My ex called me today, he was on his way to get my daughter, I'm desperate so I asked him to please buy me three boxes of laxatives for tonight. He agreed and remembers my brand.
He's always been an enabler.
In my apartment and he gives me grief as usual, I take my boxes and immediately start popping em.
He asks me about cuts on my person and I tell him, he already knows I do this. He can't tell me much, what can you possibly say to me that would even get through to me, I don't even listen to me.
I don't think in the moment, I just deal with whatever comes later.
My daughter has Summer tutoring, tomorrow is her last day of school. She'll have to go to class twice a week for four hours. My sister pointed out to me that her classes will actually be on days my Ex has her, I found this hilarious, I'd be sleeping in after all.
I say goodbye to my daughter and tell her I love her, my ex says goodbye and mumbles he loves me too, I ignore it. He tries to make eye contact, I couldn't close my door any quicker. God how I wish he would just move on. I wish I had a job, I'd save for a divorce immediately. It's time everyone start over with their lives, no more delusions.
You can't possibly have a future with anyone if your past (EX) is staring right at you. I don't care to be one of those complicated people, the ones that are all tangled up like a ball of yarn, their past and present so intertwined you just wanna avoid the entanglement all together because it's just too hard and time consuming.

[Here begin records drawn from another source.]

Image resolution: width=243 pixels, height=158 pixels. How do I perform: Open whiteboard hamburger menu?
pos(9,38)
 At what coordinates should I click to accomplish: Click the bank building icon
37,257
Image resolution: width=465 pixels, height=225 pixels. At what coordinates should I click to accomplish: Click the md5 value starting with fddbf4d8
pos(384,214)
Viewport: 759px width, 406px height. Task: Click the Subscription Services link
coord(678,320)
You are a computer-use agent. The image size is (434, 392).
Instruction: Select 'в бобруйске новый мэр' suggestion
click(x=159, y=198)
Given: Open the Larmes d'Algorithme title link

I just want a clean break. I want simplicity if that's even possible. I'm sure it is, but like everything else only you can change your current situation.
After he takes her for the night, I'm left all alone to my devices.

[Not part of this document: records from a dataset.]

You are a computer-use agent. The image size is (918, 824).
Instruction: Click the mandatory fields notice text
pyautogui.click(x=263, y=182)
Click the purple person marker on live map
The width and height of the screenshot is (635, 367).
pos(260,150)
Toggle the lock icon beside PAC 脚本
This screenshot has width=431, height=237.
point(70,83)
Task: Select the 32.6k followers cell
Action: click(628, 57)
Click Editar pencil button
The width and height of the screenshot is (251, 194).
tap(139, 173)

I was going to workout but the Heroes marathon called to me, so there that idea went. I'll try to pull myself away and try to write. Started a new chapter and I'm three pages in.

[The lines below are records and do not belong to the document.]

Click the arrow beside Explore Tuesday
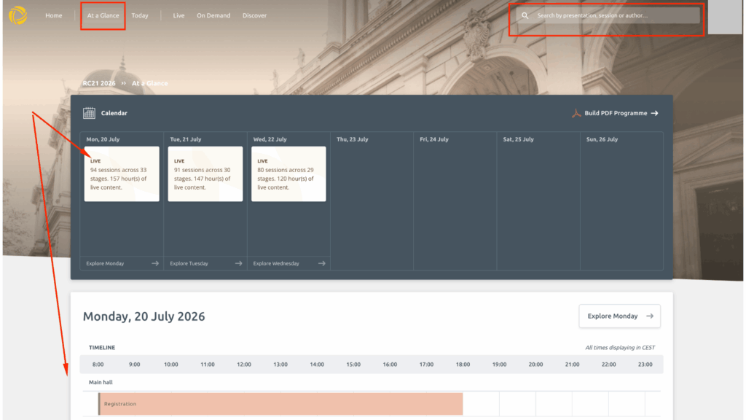The image size is (746, 420). [x=238, y=263]
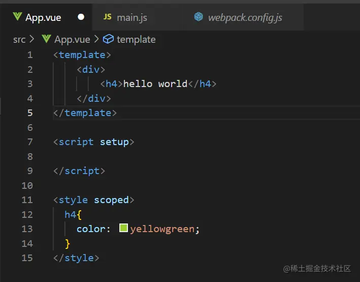
Task: Click the Vue logo icon on App.vue tab
Action: [17, 17]
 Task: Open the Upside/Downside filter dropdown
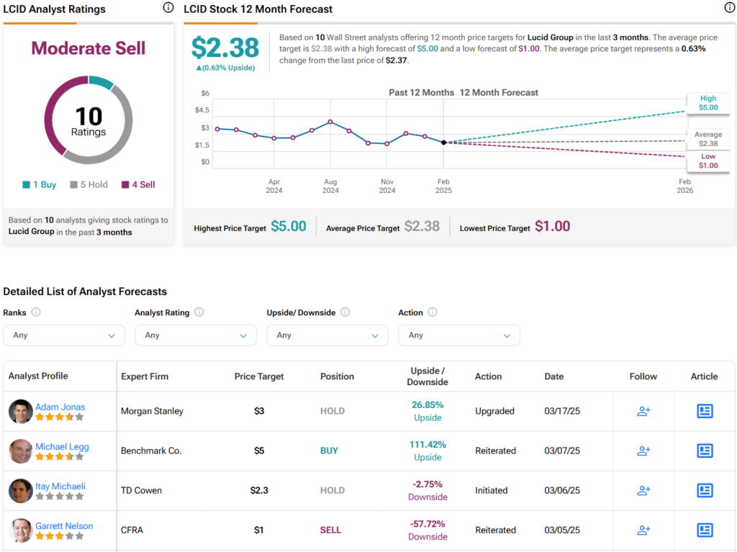pos(327,335)
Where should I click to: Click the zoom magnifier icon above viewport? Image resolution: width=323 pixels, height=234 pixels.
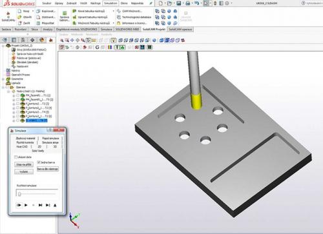(62, 40)
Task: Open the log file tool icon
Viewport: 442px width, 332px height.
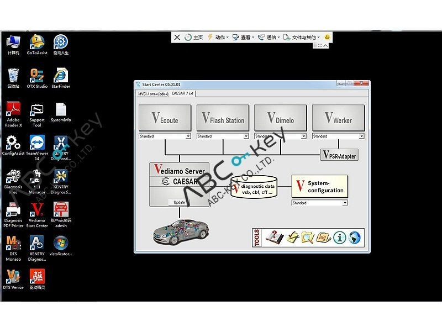Action: coord(323,238)
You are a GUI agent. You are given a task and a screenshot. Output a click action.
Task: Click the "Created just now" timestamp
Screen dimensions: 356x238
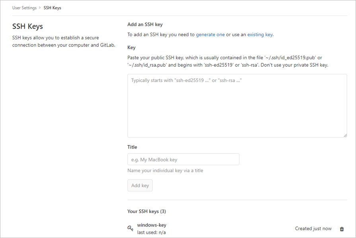[313, 228]
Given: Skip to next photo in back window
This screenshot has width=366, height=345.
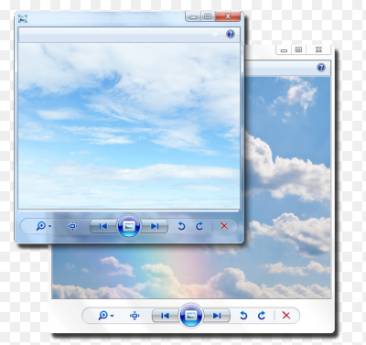Looking at the screenshot, I should coord(217,316).
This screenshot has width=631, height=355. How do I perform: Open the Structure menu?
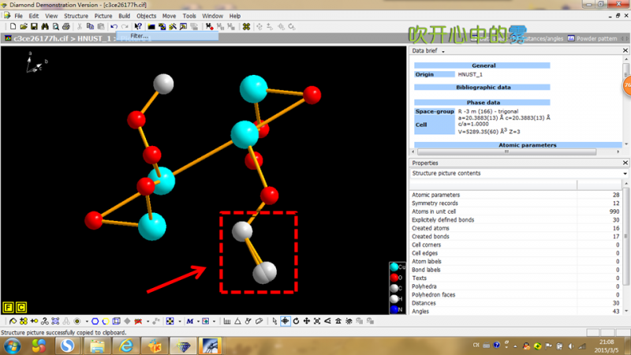point(76,16)
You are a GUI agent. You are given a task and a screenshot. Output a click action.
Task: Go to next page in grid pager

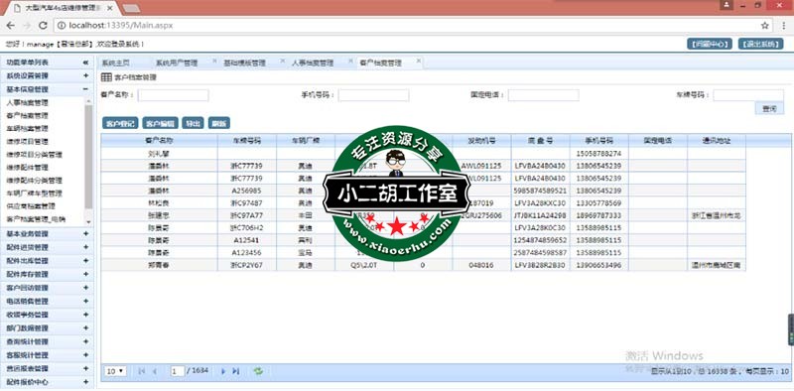[x=223, y=371]
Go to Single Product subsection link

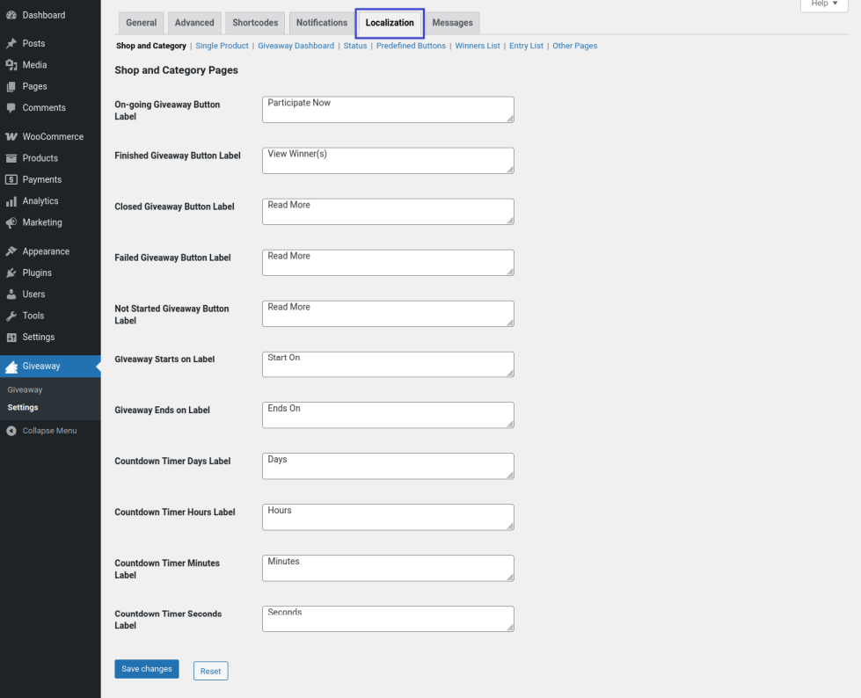click(x=222, y=46)
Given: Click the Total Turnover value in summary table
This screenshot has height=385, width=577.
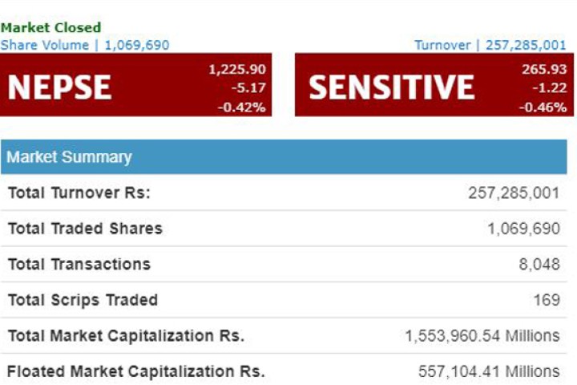Looking at the screenshot, I should click(514, 193).
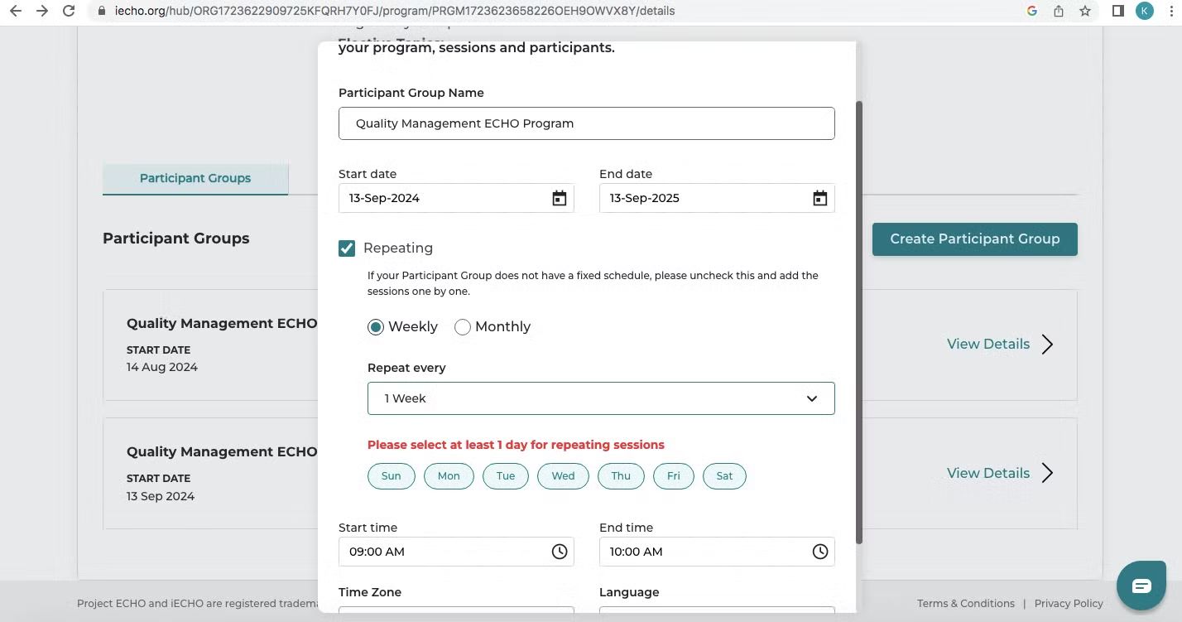Image resolution: width=1182 pixels, height=622 pixels.
Task: Uncheck the Repeating checkbox
Action: pos(347,248)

I'm stuck now because I don't know where to take this character. I don't know if I should turn him into someone else. He was good at first, but I'm thinking there has to be a bad guy, maybe it could be him?
I don't know yet, I was thinking of going a different route but I guess this is why I haven't finished this novel in the four years since starting it, I just don't know, or rather can't make up my mind and follow through.
So now what.
Maybe just let today end and have a do over tomorrow.
I think I'll do just that.
Tomorrow will be different. I'll try harder.
On a happier note today makes day two no smoking cigarettes. I've decided to slow down and all together quit.
The smoking is triggering Anxiety and I can't have none of that. Anxiety attacks scare me, I don't want one, I don't need this.
So bye bye Nicotine, I've quit you before I can do it again.
If I get fed up or really bored with something I can get rid of it but I have to really apply myself. I've quit hard drugs, a party lifestyle, an abusive ex husband..I'm sure drinking, smoking and the eating disorder will follow someday too.
Everything in it's time. No more, no less.
Monday, June 4, 2012
I've b/p today, and took laxatives.
I started having major Anxiety an hour later, because I take so many I put my body through a lot it's quite the painful experience that I'm not looking forward too, so of course I get antsy thinking about the long night ahead.
I took a cold shower because I started to get hot flashes. The shower didn't help, the water falling on my skin felt too intense, everything felt exaggerated.
I needed to try to calm down.
I came up with this thing that has been helping me sometimes.
I applied these sticky mirrors in my shower, when I feel an attack coming on I'll hop in the tub and lather myself with some body wash that smells really nice
(scent helps my panic too) if I can look at myself in the mirror also whilst the attack is coming on, then I can talk myself down. It works sometimes..today it sorta did.